Rep. Reed Continues to Characterize Restrictions in House UI Proposal As Giving People “Tools”

(edited slightly at 5:33 PM for for clarity)

In yesterday’s Christian Science Monitor story on the payroll tax cut and unemployment insurance (UI) extension negotiations, Rep. Reed (R-NY) is again quoted making the claim that the House’s proposal to deny unemployment benefits to those without a GED or high school diploma until they obtain one (or are at least enrolled in a class and making certain undefined progress toward such a credential) is actually providing “tools” to assist these individuals.

“Democrats are not willing to allow states the flexibility they need to give people tools to be reemployed,” says freshman Rep. Tom Reed (R) of New York. A strong advocate for these provisions, Congressman Reed says he’s now prepared to send unemployment benefits back to a 26-week level.

Again, as noted previously, there is nothing in this restriction that provides “tools” of any kind that will help people become reemployed. All the House proposal does is cut off benefits to those who are otherwise eligible but who lack a GED or High School diploma—unless they they can satisfy the vaguely-worded requirement that they are enrolled in a “class” and making “satisfactory progress” toward one of those two credentials (and only those two credentials). It doesn’t provide new funding for those classes, or any other “tools.”

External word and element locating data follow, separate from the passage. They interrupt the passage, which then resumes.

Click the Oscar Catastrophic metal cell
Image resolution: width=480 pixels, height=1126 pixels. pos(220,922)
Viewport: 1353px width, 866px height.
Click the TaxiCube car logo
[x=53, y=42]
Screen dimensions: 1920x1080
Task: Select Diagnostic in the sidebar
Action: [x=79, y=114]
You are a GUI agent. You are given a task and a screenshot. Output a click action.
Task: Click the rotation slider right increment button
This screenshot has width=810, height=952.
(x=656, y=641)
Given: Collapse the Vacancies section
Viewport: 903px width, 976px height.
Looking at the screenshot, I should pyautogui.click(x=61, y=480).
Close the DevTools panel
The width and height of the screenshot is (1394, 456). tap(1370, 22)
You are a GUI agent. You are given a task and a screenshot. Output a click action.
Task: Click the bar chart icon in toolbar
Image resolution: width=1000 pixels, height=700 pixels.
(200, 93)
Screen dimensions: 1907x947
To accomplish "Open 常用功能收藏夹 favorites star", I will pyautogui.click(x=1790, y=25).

Moreover the only “flexibility” provided for states in this proposal is the flexibility to opt out of the new restrictions the House wants to impose.

If you think the idea of providing more education and training opportunities to the unemployed sounds good, then the House UI proposal is not for you, because it does not actually do that. Instead, I suggest contacting your member of Congress and urging them to reauthorize the Workforce Investment Act, and to include an additional increase in funding for Title II of that act. That would result in putting actual adult education tools and resources in the hands of the unemployed—and others—seeking adult education opportunities.